- _Görev_
Sigarayı bırakma yazısında "Bir iki defa" ile başlayıp "inanmıyordu çünkü bırakabileceğime." ile biten bölümü, iki ucu da dahil olmak üzere, düzenleyip yeniden yaz. Bu bölümde "Hakikaten" yerine "Gerçekten" koy.

- _Verilen metin_

········

Nasıl bıraktım?

Nasıl bıraktım?Hürriyet, 16.02.2011,

http://www.hurriyet.com.tr/magazin/yazarlar/17034116.asp?mnID=17034116
Hürriyet, 16.02.2011, Melike KARAKARTAL,  mkarakartal@hurriyet.com.tr

Bir ara sigarayı bırakmıştın, n’oldu o iş, içiyorsun değil mi, heh heee diyen sevgili arkadaşlarım ve Habitus okurlarına bugün toptan cevabımı vermiş bulunayım.
 
Hayır, içmiyorum efendim. İçmiyorum. Bir daha da içmem.
Diyeceksiniz ki, “Hiç mi aramıyorsun, istemiyorsun?”
Hayır istemiyorum. İnsana hatta bir süre sonra pek tiksinç, pek manasız bir iş gibi geliyor sigara içmek.
Bir ara, böyle mesela elimde bir bardak kahve ya da bir kadeh içki varken “yahu bir eksik var ama ne?” dedim, tahmin edeceğiniz üzere o eksik sigara idi.
Bir iki defa bir nefes almaya çalıştım, bakalım vaziyet nedir diye. Lakin içime çekemedim bile, bir insanın midesi bu kadar mı bulanır...
“Nasıl bıraktın?” diye soruyorlar hep. Hakikaten, kimse inanmıyordu çünkü bırakabileceğime.
Bir kere “keyif” öğesi olarak görmekten vazgeçmek lazım.
Nasıl fare zehrini kahvenin yanında keyif diye yemiyorsan sigara içmek de o kadar saçma. Anne olmak istiyorsan, baba olmak istiyorsan, yine içmek saçma. İnsan kendini düşünmüyorsa doğmamış çocuğunu düşünmez mi?
Ha, bu arada bir anda sigaradan iğrenenlerden değildim, ilk zamanlar zor oldu elbette. Burada tuzağa düşmemek için kendinize “içmeyeceksinnnn yasaaaaak” diye telkin edip durmamanız lazım aslında.
Ben kendimi serbest bıraktım. Her zaman içme özgürlüğüm olduğunu düşündüm.
Sigarayı bırakma evresinde hiçbir zaman kendime “Asla içemezsin, bunu unutma” demedim. Aksine, çantamda olsun, efendime söyleyeyim, evimde olsun, her zaman kolayca ulaşabileceğim bir yerlerde sigara bulundurdum.
Kendimi kısıtlamadığım için, “yasaktan doğan arzu” gibi bir durum da olmadı.
Şimdi kendime yasak koysam, canımın istemediği bir anda sırf içemeyeceğimi bildiğim için içesim gelirdi, eminim.
Diyet yaparken de hep böyledir, mesela kendinize şeker yasağı koyarsınız, şekersiz içtiğiniz çayı tatlı içesiniz gelir... Yağı yasaklarsınız, kırk yılda bir yediğiniz patates kızartması rüyalarınıza girer, herkesi yürüyen patates çubukları filan olarak görmeye başlarsınız...

········

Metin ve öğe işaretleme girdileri

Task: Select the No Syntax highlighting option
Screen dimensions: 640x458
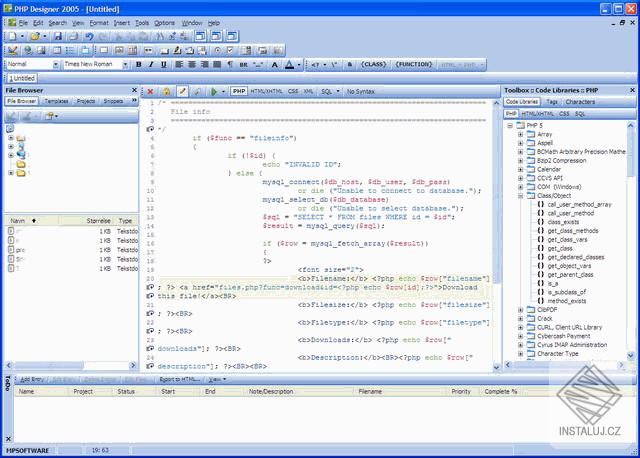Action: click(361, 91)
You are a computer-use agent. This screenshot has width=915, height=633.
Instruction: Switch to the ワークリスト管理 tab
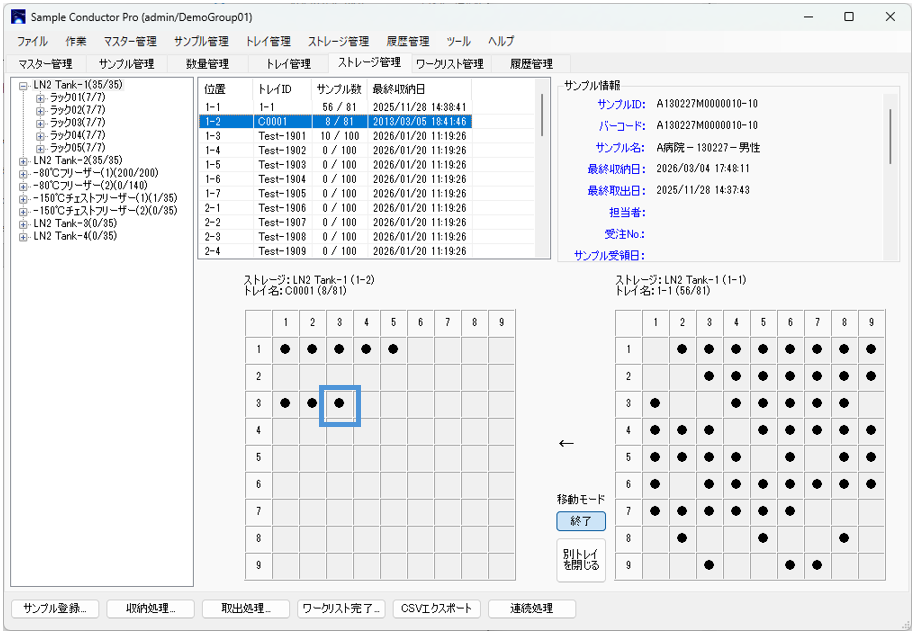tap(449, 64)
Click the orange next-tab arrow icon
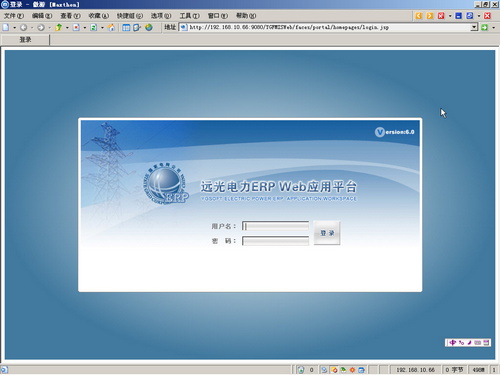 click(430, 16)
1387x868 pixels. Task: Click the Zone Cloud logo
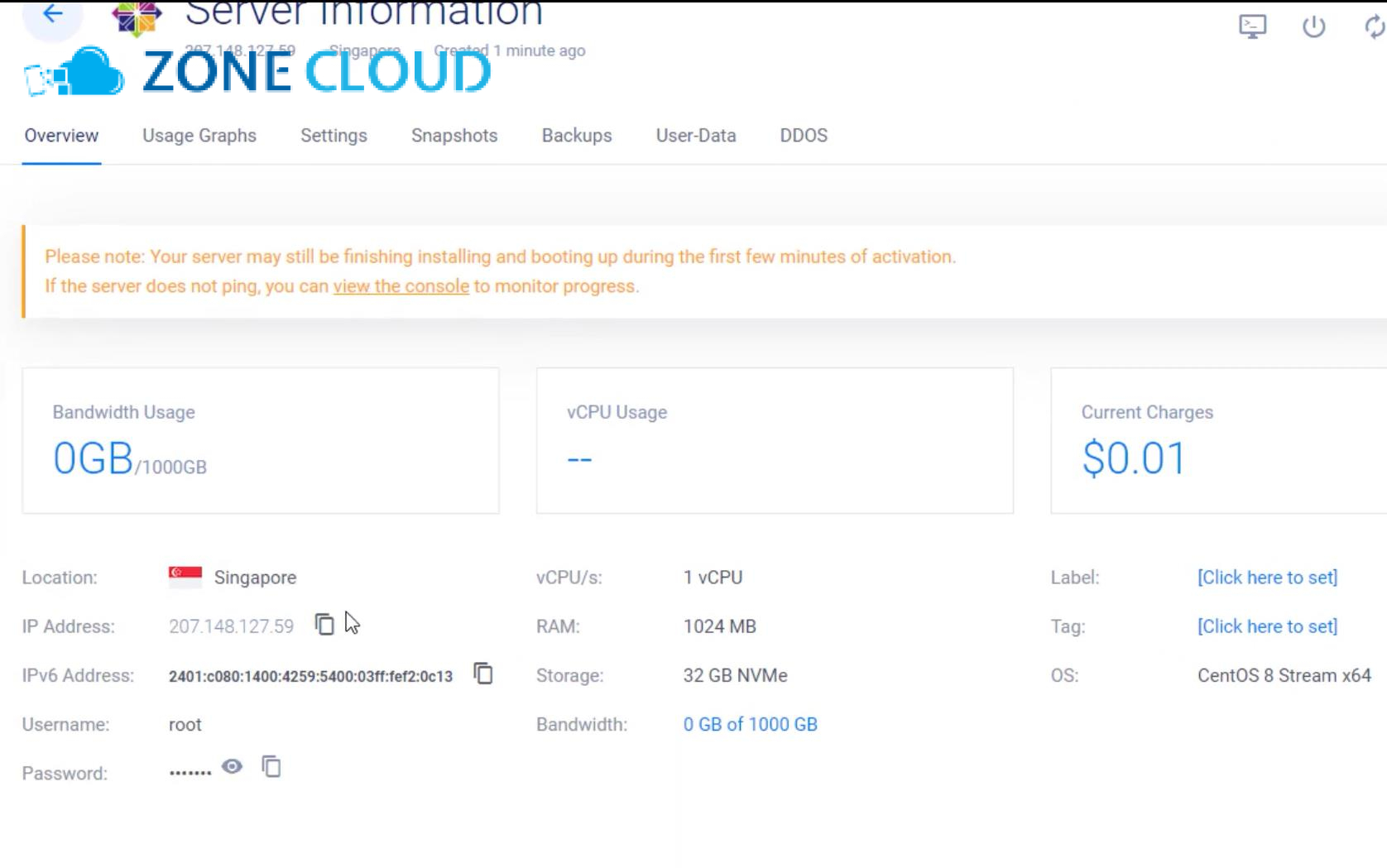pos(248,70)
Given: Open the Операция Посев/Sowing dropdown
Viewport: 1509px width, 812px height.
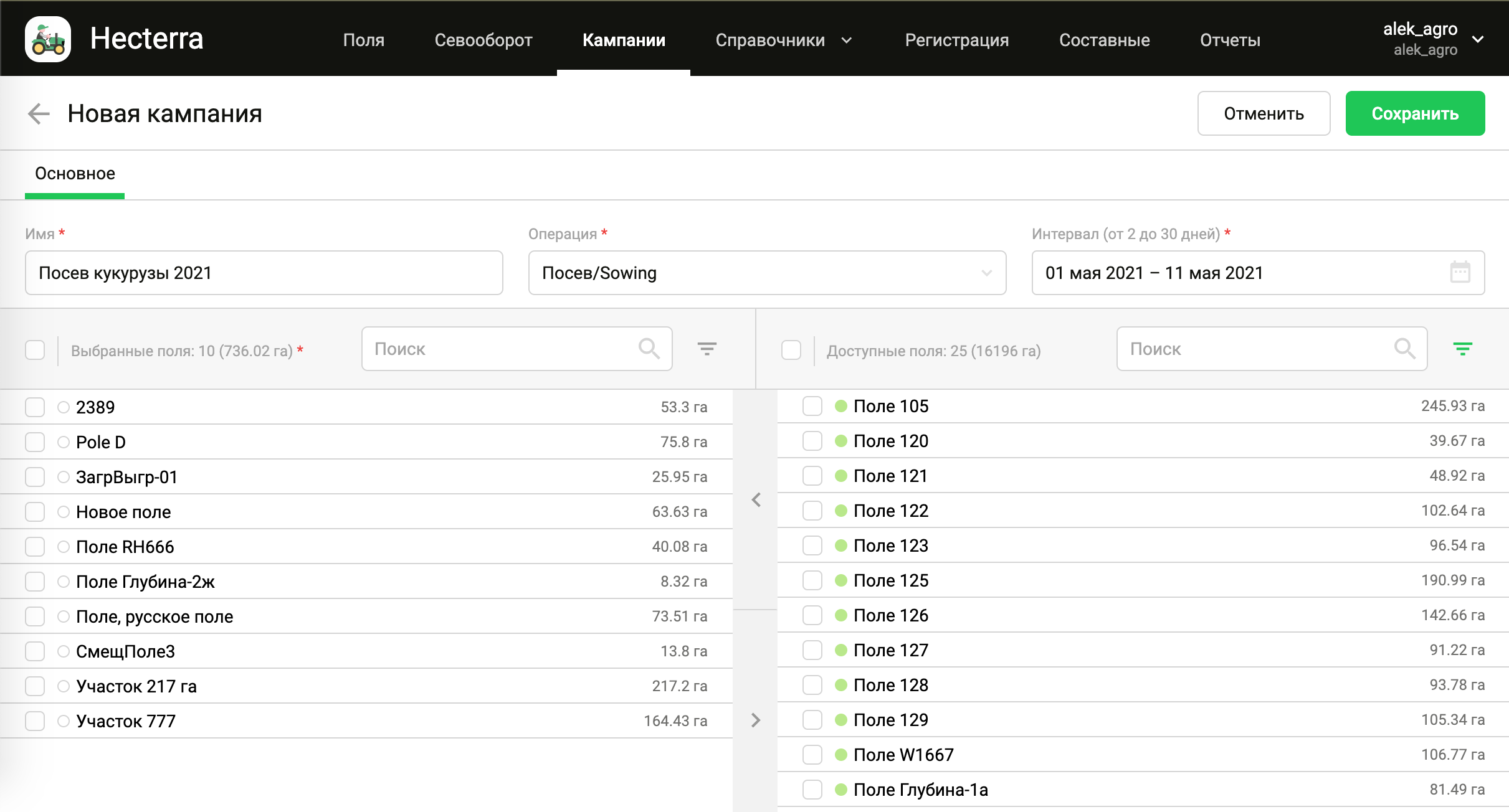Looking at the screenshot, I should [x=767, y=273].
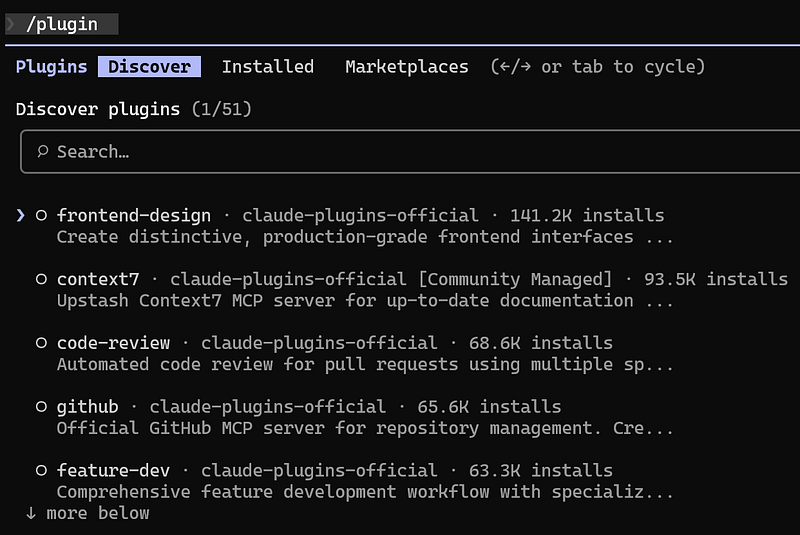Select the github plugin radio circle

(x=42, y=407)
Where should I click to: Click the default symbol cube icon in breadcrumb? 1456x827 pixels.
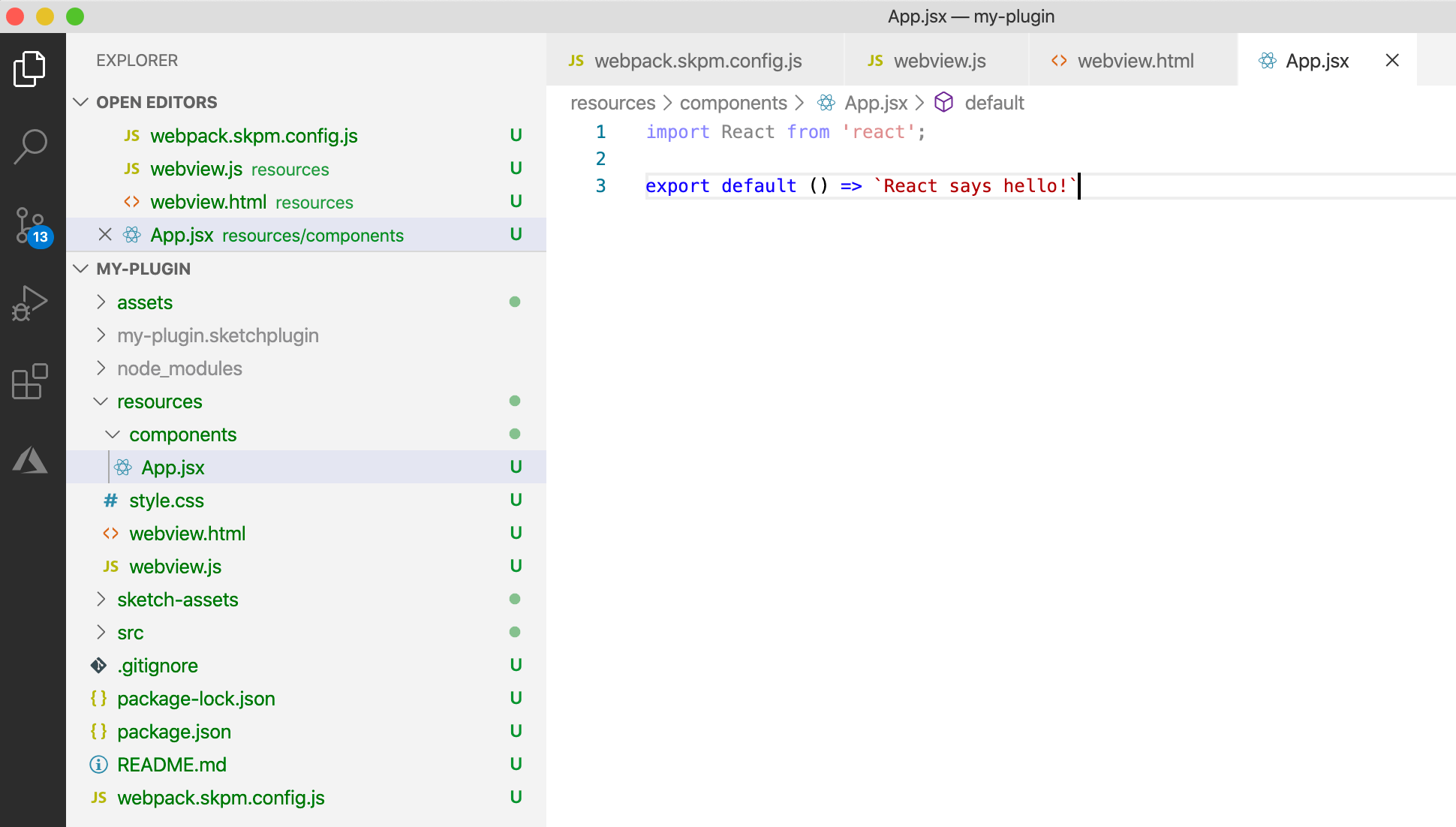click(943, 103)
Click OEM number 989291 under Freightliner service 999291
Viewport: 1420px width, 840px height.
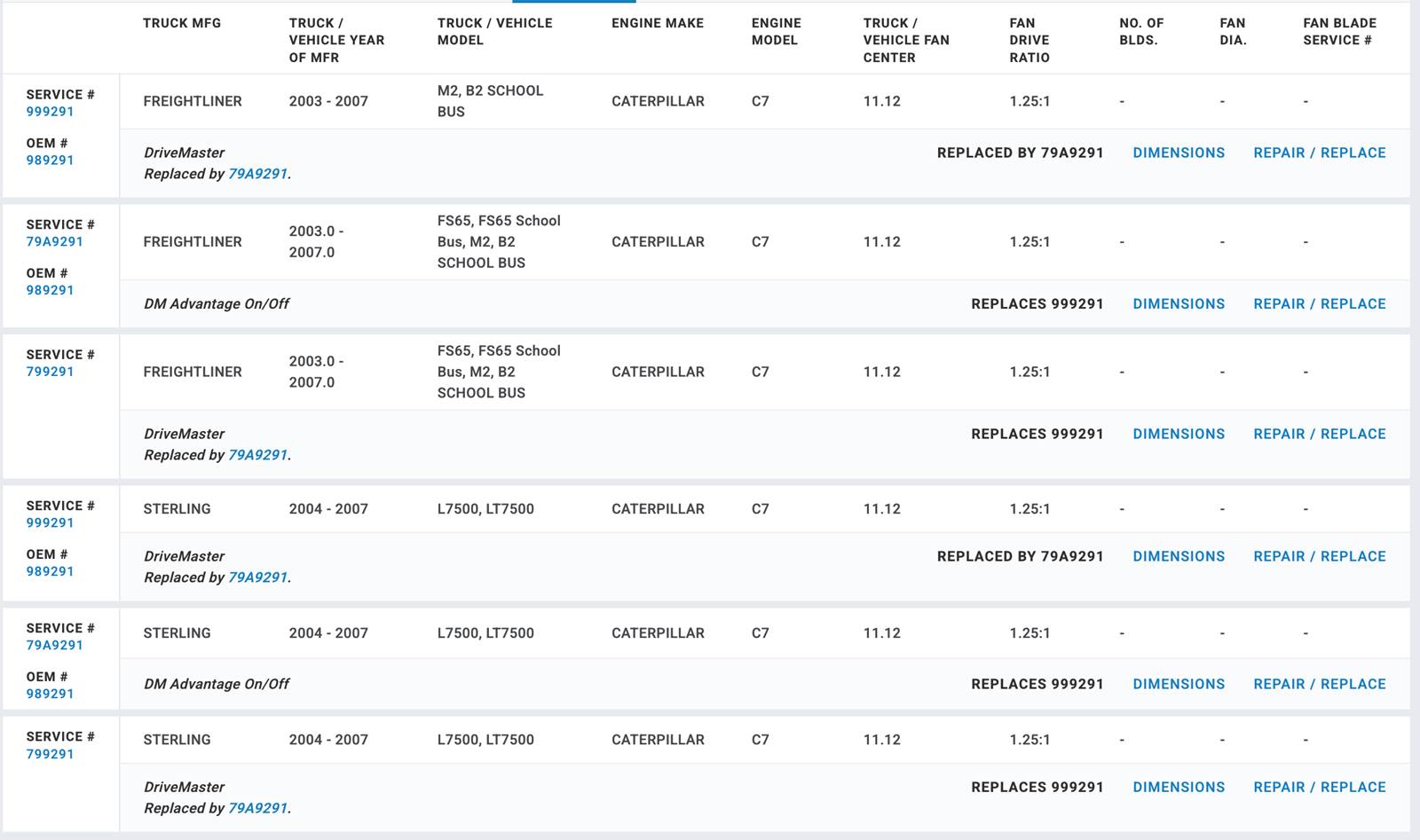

········

- _Görev çıktısı_
Bir iki defa bir nefes almaya çalıştım, bakalım vaziyet nedir diye. Lakin içime çekemedim bile, bir insanın midesi bu kadar mı bulanır...
“Nasıl bıraktın?” diye soruyorlar hep. Gerçekten, kimse inanmıyordu çünkü bırakabileceğime.